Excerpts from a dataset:
Start of Block

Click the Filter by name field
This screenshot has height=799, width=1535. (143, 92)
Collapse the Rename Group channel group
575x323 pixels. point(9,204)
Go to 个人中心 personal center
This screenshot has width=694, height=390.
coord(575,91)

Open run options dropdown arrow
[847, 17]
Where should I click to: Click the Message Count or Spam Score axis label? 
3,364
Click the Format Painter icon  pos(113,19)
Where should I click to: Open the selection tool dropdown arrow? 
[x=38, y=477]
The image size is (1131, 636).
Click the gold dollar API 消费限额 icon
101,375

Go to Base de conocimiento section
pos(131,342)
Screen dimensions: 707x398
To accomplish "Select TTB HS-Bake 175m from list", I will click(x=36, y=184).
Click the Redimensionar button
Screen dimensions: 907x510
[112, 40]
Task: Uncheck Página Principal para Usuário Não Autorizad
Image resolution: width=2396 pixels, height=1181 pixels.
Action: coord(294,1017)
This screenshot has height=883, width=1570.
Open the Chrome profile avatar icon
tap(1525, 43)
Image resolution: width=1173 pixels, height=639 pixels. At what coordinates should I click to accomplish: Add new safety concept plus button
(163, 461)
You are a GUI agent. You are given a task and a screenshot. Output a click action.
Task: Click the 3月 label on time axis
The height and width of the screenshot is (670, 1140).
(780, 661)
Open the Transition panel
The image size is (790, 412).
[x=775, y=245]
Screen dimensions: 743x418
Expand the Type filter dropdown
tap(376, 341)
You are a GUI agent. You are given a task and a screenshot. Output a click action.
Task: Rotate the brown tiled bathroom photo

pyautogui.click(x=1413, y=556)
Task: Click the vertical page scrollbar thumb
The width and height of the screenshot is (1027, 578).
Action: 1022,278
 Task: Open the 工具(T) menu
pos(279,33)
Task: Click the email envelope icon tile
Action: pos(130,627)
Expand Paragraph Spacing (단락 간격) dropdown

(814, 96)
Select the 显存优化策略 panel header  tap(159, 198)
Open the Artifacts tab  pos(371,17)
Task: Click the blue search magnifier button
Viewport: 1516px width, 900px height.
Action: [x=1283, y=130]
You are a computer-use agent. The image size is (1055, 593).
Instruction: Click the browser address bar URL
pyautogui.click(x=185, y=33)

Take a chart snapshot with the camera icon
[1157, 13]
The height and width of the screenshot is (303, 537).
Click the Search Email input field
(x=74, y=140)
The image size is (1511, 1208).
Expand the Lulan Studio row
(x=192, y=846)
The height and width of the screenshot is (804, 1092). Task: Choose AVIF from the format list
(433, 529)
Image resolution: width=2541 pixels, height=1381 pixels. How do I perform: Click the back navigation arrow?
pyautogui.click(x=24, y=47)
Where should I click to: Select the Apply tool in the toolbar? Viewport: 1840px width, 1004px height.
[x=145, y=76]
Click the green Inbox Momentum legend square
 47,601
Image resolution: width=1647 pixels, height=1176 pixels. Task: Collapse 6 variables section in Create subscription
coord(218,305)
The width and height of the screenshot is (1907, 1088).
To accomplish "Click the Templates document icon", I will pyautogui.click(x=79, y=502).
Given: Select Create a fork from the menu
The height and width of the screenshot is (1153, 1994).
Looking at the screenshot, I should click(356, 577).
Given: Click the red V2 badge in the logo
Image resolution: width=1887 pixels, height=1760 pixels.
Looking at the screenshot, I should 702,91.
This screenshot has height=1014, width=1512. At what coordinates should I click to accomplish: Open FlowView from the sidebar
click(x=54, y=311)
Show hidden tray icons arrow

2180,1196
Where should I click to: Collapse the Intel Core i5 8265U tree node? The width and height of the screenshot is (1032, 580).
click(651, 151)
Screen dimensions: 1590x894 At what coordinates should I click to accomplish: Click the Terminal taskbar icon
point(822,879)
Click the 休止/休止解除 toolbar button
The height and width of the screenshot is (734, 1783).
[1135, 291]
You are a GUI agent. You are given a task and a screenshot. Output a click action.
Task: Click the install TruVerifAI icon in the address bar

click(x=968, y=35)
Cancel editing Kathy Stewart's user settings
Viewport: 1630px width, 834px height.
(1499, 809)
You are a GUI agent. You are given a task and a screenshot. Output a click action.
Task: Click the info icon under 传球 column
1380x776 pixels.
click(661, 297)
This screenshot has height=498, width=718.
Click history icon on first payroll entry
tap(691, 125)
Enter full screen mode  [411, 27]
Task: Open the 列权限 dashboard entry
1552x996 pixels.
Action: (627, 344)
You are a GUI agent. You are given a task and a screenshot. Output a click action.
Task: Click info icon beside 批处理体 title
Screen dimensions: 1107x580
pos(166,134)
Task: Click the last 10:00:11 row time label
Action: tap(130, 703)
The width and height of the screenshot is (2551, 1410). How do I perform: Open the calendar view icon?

End of Block

*Task objective*
Please restate the records in full, word for word.

*Answer to this task*
Click the Filter by name field
This screenshot has height=799, width=1535. (143, 92)
Collapse the Rename Group channel group
575x323 pixels. point(9,204)
Go to 个人中心 personal center
This screenshot has width=694, height=390.
coord(575,91)

Open run options dropdown arrow
[847, 17]
Where should I click to: Click the Message Count or Spam Score axis label? 
3,364
Click the Format Painter icon  pos(113,19)
Where should I click to: Open the selection tool dropdown arrow? 
[x=38, y=477]
The image size is (1131, 636).
Click the gold dollar API 消费限额 icon
101,375

Go to Base de conocimiento section
pos(131,342)
Screen dimensions: 707x398
To accomplish "Select TTB HS-Bake 175m from list", I will click(x=36, y=184).
Click the Redimensionar button
Screen dimensions: 907x510
[112, 40]
Task: Uncheck Página Principal para Usuário Não Autorizad
Image resolution: width=2396 pixels, height=1181 pixels.
Action: coord(294,1017)
This screenshot has height=883, width=1570.
Open the Chrome profile avatar icon
tap(1525, 43)
Image resolution: width=1173 pixels, height=639 pixels. At what coordinates should I click to accomplish: Add new safety concept plus button
(163, 461)
You are a GUI agent. You are given a task and a screenshot. Output a click action.
Task: Click the 3月 label on time axis
The height and width of the screenshot is (670, 1140).
(780, 661)
Open the Transition panel
The image size is (790, 412).
[x=775, y=245]
Screen dimensions: 743x418
Expand the Type filter dropdown
tap(376, 341)
You are a GUI agent. You are given a task and a screenshot. Output a click action.
Task: Rotate the brown tiled bathroom photo

pyautogui.click(x=1413, y=556)
Task: Click the vertical page scrollbar thumb
The width and height of the screenshot is (1027, 578).
Action: 1022,278
 Task: Open the 工具(T) menu
pos(279,33)
Task: Click the email envelope icon tile
Action: pos(130,627)
Expand Paragraph Spacing (단락 간격) dropdown

(814, 96)
Select the 显存优化策略 panel header  tap(159, 198)
Open the Artifacts tab  pos(371,17)
Task: Click the blue search magnifier button
Viewport: 1516px width, 900px height.
Action: [x=1283, y=130]
You are a computer-use agent. The image size is (1055, 593).
Instruction: Click the browser address bar URL
pyautogui.click(x=185, y=33)

Take a chart snapshot with the camera icon
[1157, 13]
The height and width of the screenshot is (303, 537).
Click the Search Email input field
(x=74, y=140)
The image size is (1511, 1208).
Expand the Lulan Studio row
(x=192, y=846)
The height and width of the screenshot is (804, 1092). Task: Choose AVIF from the format list
(433, 529)
Image resolution: width=2541 pixels, height=1381 pixels. How do I perform: Click the back navigation arrow?
pyautogui.click(x=24, y=47)
Where should I click to: Select the Apply tool in the toolbar? Viewport: 1840px width, 1004px height.
[x=145, y=76]
Click the green Inbox Momentum legend square
 47,601
Image resolution: width=1647 pixels, height=1176 pixels. Task: Collapse 6 variables section in Create subscription
coord(218,305)
The width and height of the screenshot is (1907, 1088).
To accomplish "Click the Templates document icon", I will pyautogui.click(x=79, y=502).
Given: Select Create a fork from the menu
The height and width of the screenshot is (1153, 1994).
Looking at the screenshot, I should click(356, 577).
Given: Click the red V2 badge in the logo
Image resolution: width=1887 pixels, height=1760 pixels.
Looking at the screenshot, I should 702,91.
This screenshot has height=1014, width=1512. At what coordinates should I click to accomplish: Open FlowView from the sidebar
click(x=54, y=311)
Show hidden tray icons arrow

2180,1196
Where should I click to: Collapse the Intel Core i5 8265U tree node? The width and height of the screenshot is (1032, 580).
click(651, 151)
Screen dimensions: 1590x894 At what coordinates should I click to accomplish: Click the Terminal taskbar icon
point(822,879)
Click the 休止/休止解除 toolbar button
The height and width of the screenshot is (734, 1783).
[1135, 291]
You are a GUI agent. You are given a task and a screenshot. Output a click action.
Task: Click the install TruVerifAI icon in the address bar

click(x=968, y=35)
Cancel editing Kathy Stewart's user settings
Viewport: 1630px width, 834px height.
(1499, 809)
You are a GUI agent. You are given a task and a screenshot. Output a click action.
Task: Click the info icon under 传球 column
1380x776 pixels.
click(661, 297)
This screenshot has height=498, width=718.
Click history icon on first payroll entry
tap(691, 125)
Enter full screen mode  [411, 27]
Task: Open the 列权限 dashboard entry
1552x996 pixels.
Action: (627, 344)
You are a GUI agent. You are given a task and a screenshot. Output a click action.
Task: Click info icon beside 批处理体 title
Screen dimensions: 1107x580
pos(166,134)
Task: Click the last 10:00:11 row time label
Action: tap(130, 703)
The width and height of the screenshot is (2551, 1410). How do I perform: Open the calendar view icon?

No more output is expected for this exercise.